**Task statement**: Please copy each line of the listing below in which the word "agent" appears.

[Opening Provided entries section]

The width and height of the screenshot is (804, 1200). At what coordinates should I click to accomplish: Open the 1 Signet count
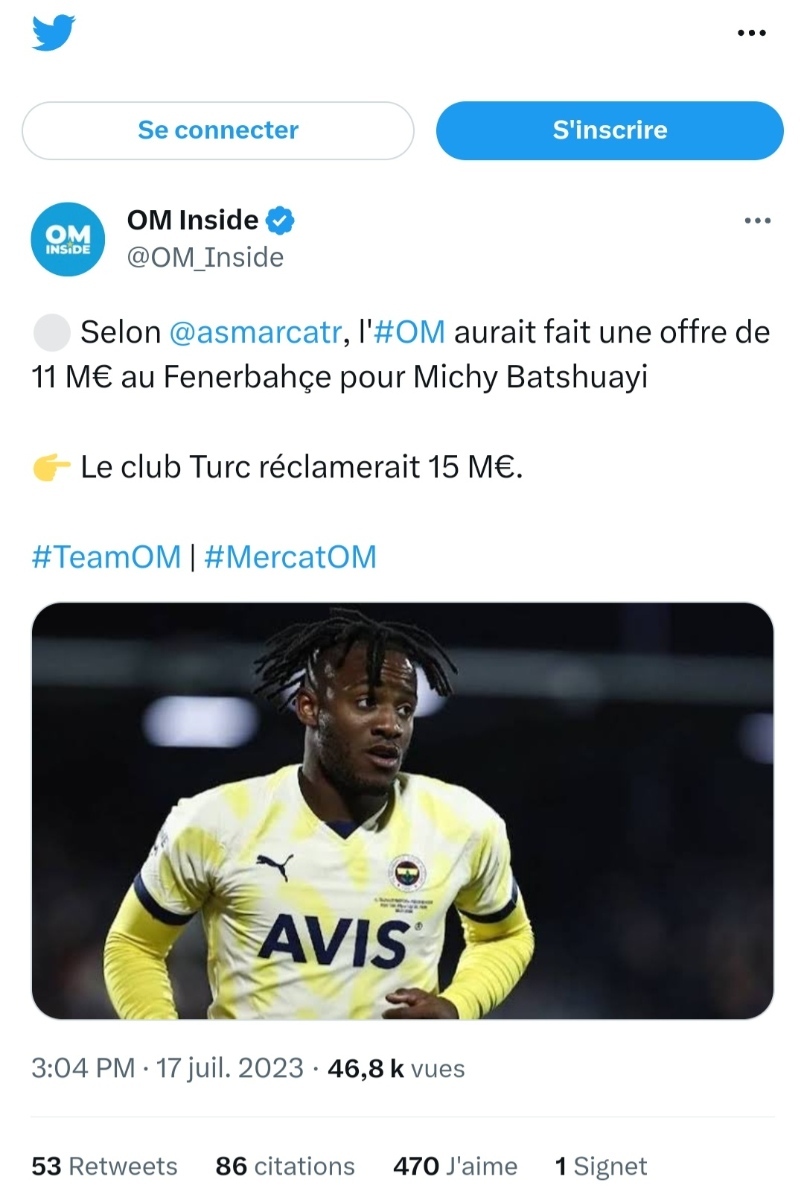point(601,1166)
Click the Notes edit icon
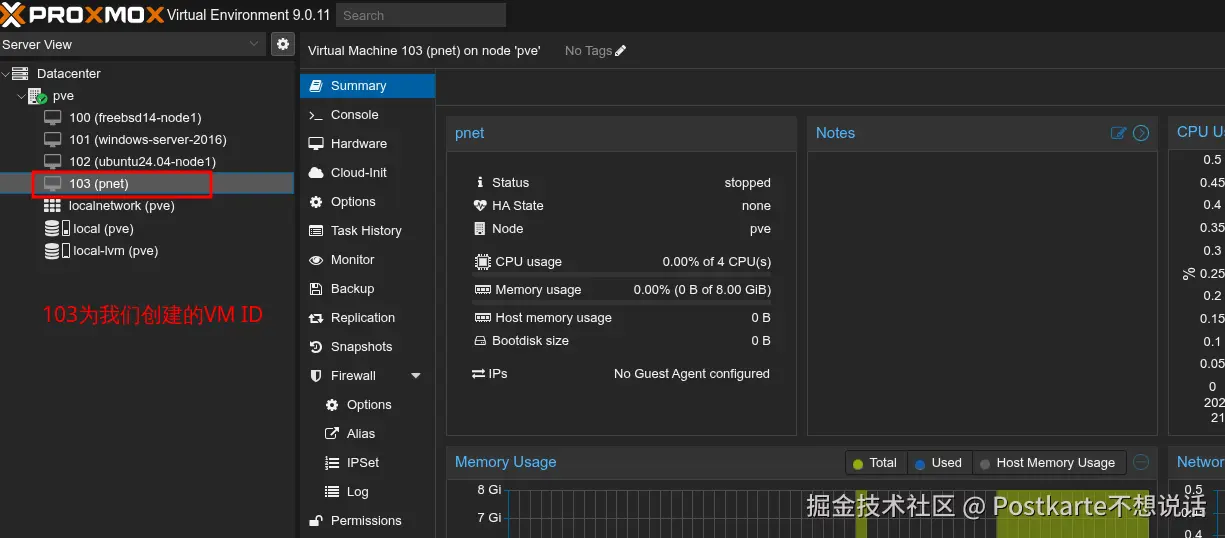Screen dimensions: 1225x538 pyautogui.click(x=1119, y=133)
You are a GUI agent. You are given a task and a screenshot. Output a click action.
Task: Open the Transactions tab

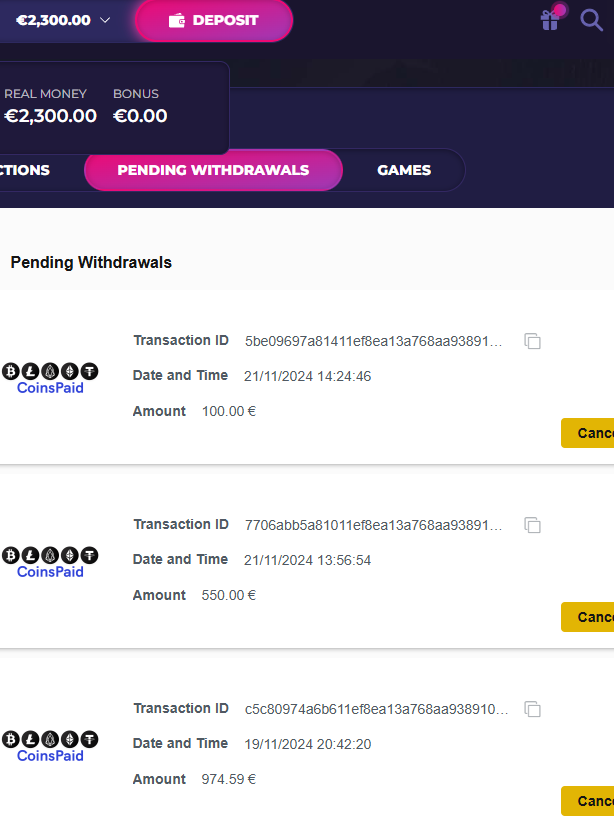(25, 170)
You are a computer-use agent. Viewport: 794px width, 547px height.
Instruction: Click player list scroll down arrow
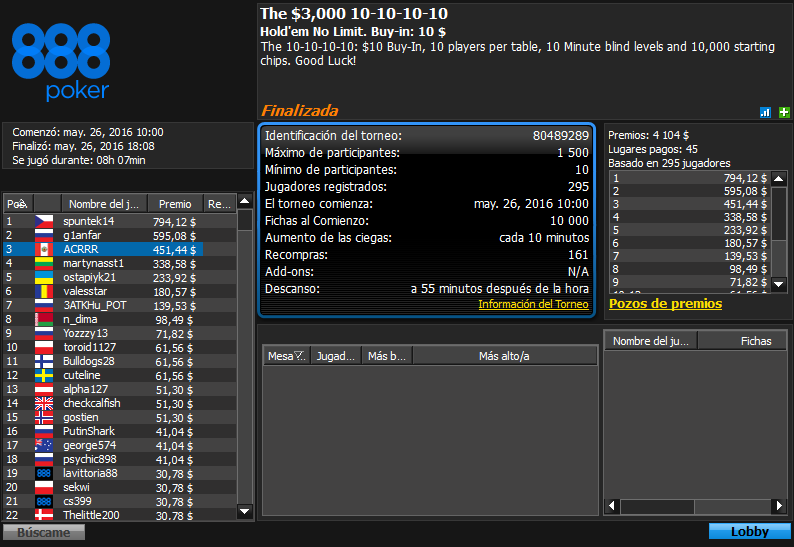245,511
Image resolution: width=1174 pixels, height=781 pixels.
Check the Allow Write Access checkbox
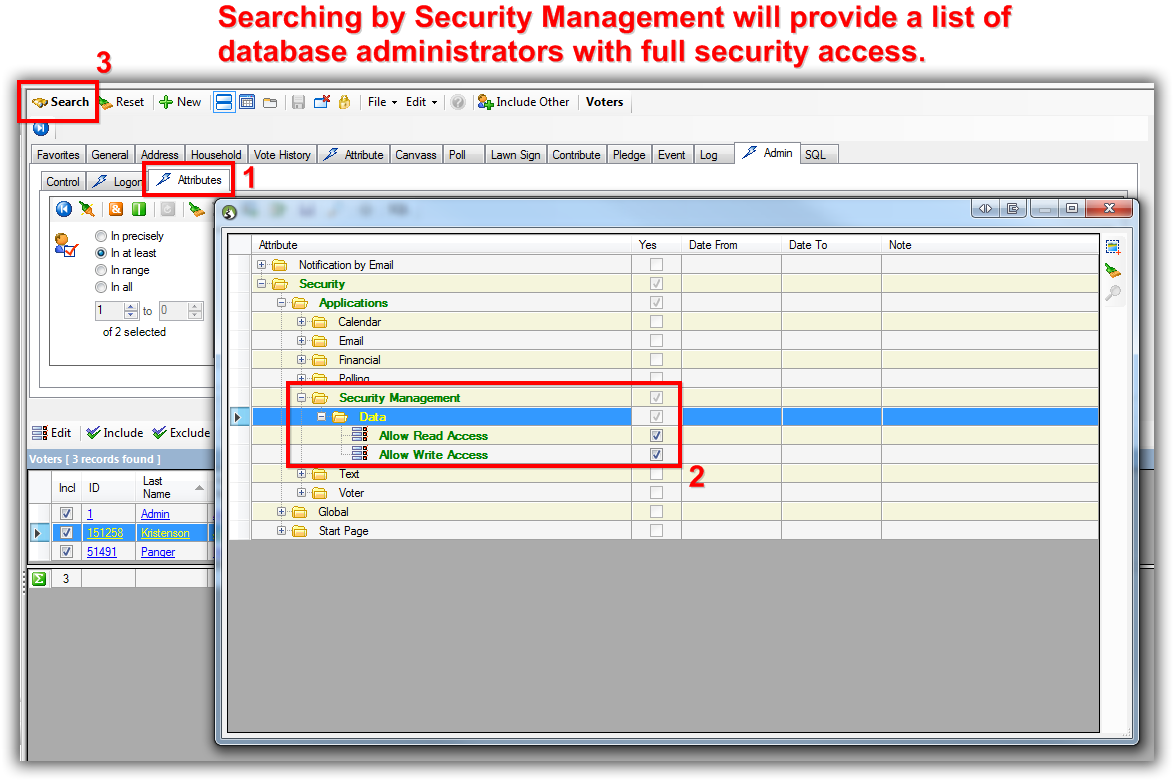[x=656, y=455]
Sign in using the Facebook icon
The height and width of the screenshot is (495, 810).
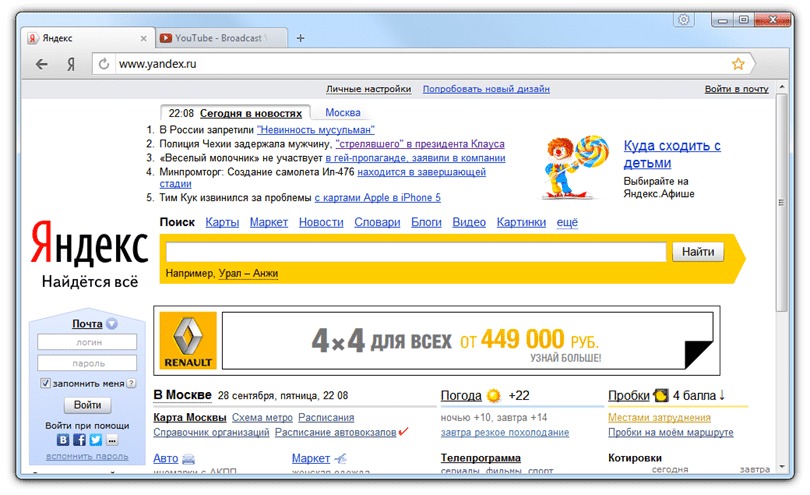tap(79, 439)
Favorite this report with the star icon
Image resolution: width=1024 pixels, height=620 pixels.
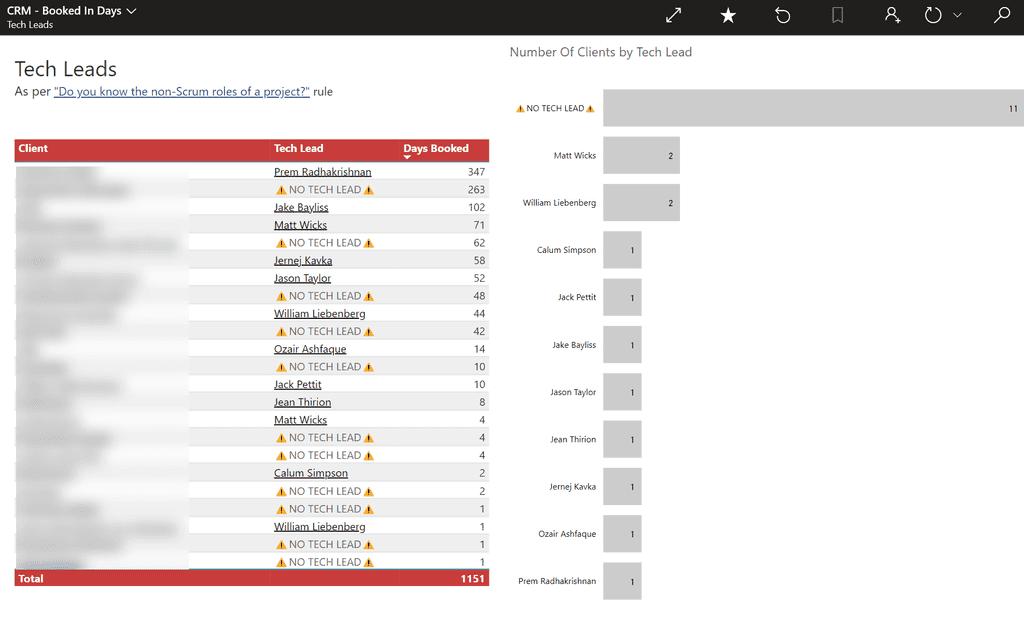tap(728, 16)
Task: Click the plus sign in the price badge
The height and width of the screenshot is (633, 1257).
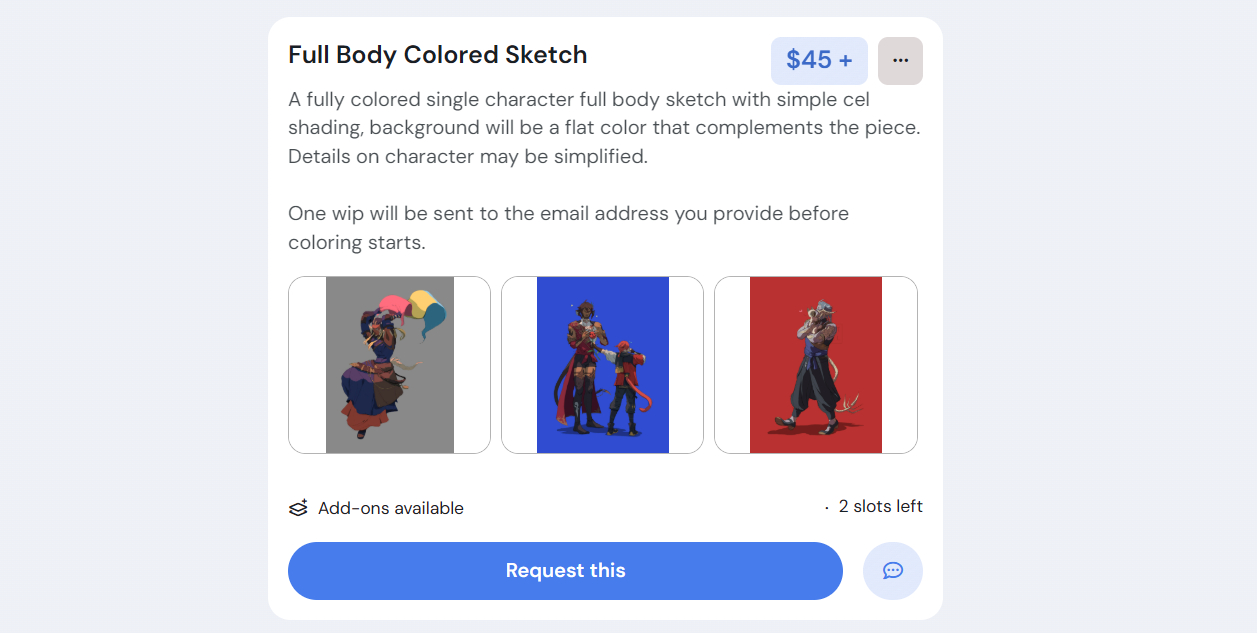Action: [x=846, y=60]
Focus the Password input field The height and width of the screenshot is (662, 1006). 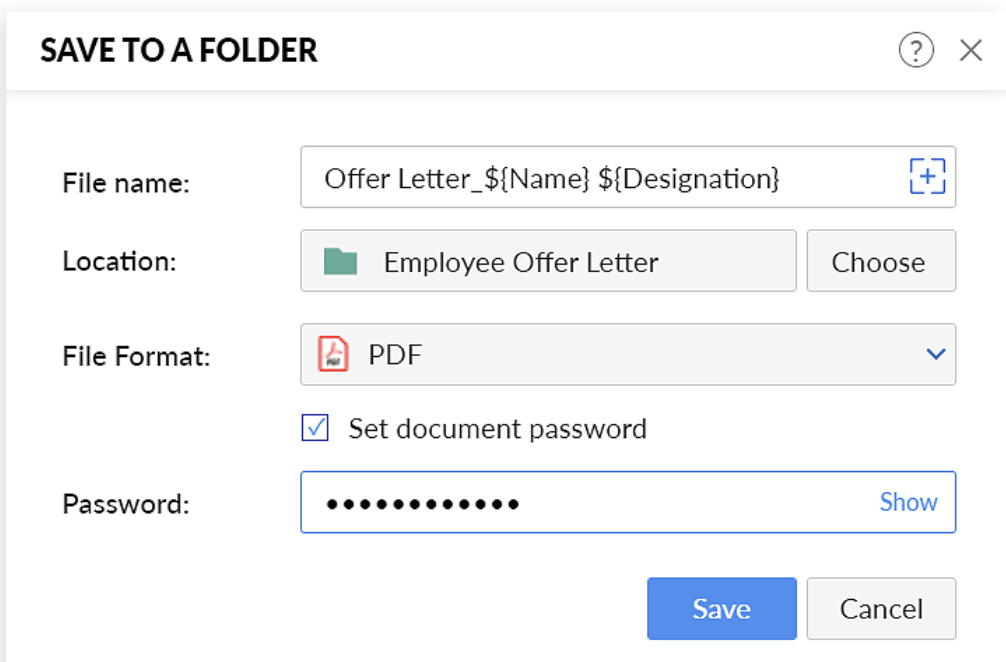[628, 502]
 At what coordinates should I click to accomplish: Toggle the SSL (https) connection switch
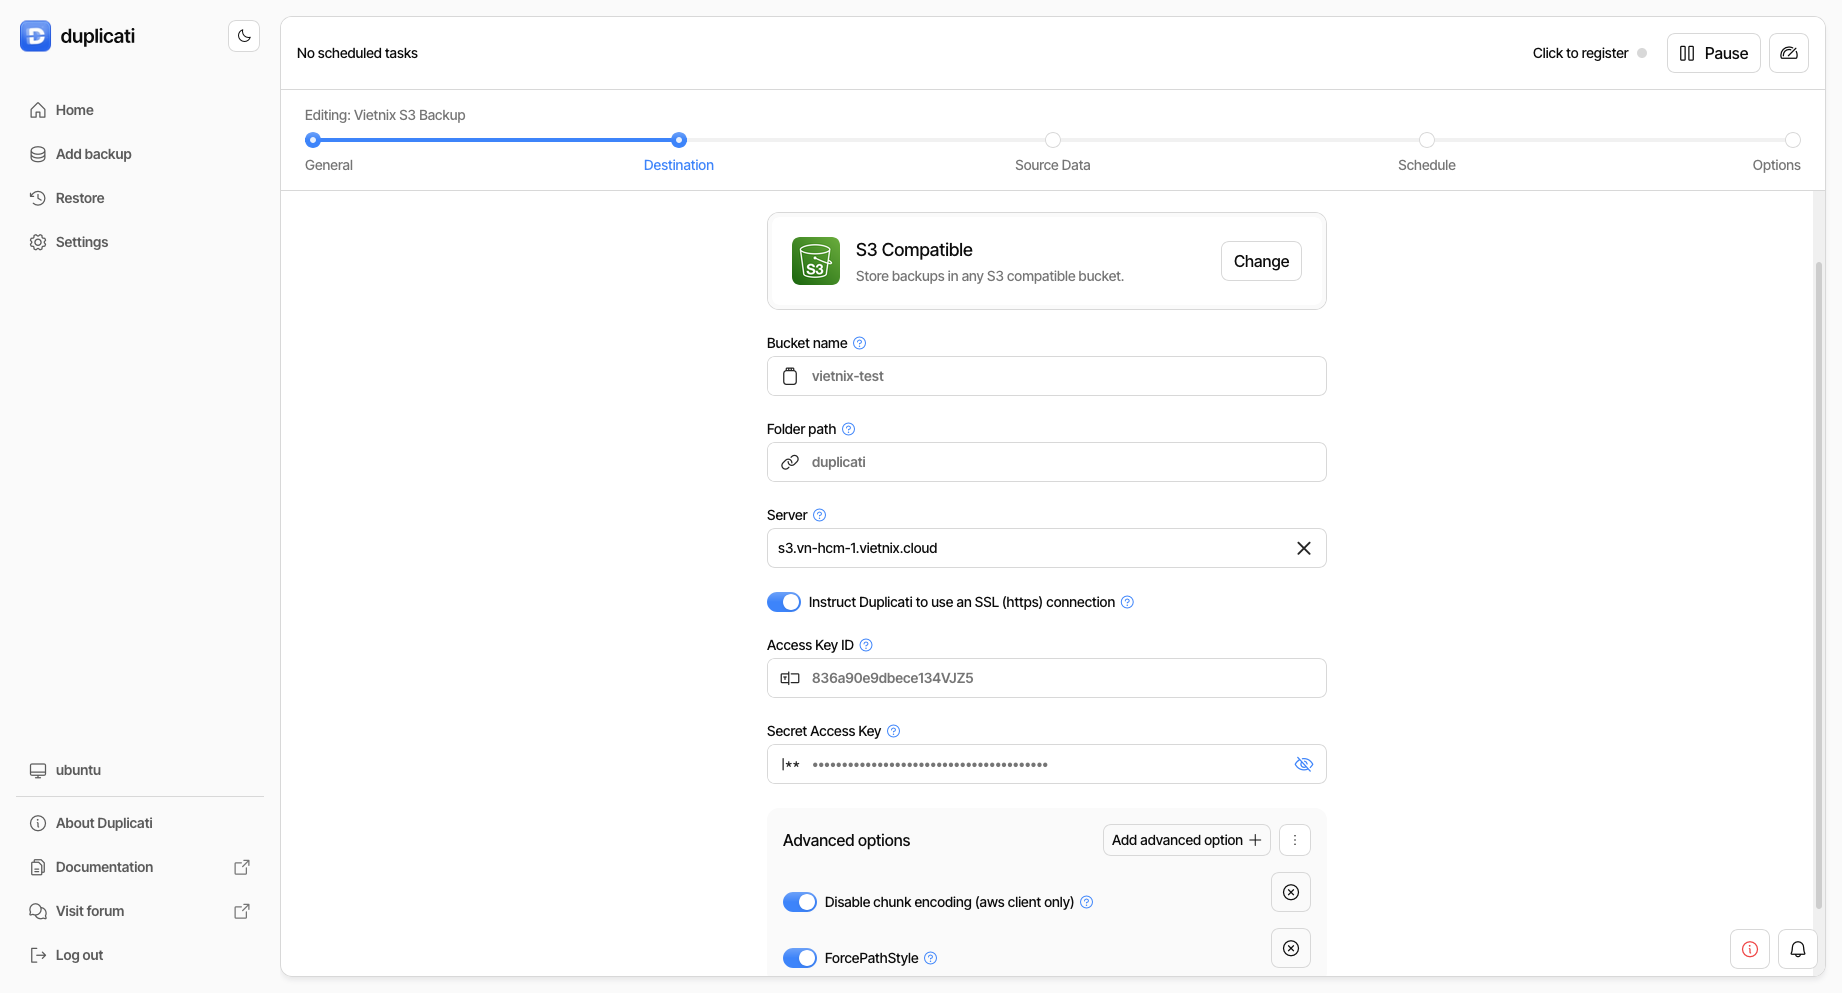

[Closing Provided entries section]

**Result**:
You are a GUI agent. You are given a task and a screenshot. Output a click action.
You are a computer-use agent. Viewport: 794px width, 547px height.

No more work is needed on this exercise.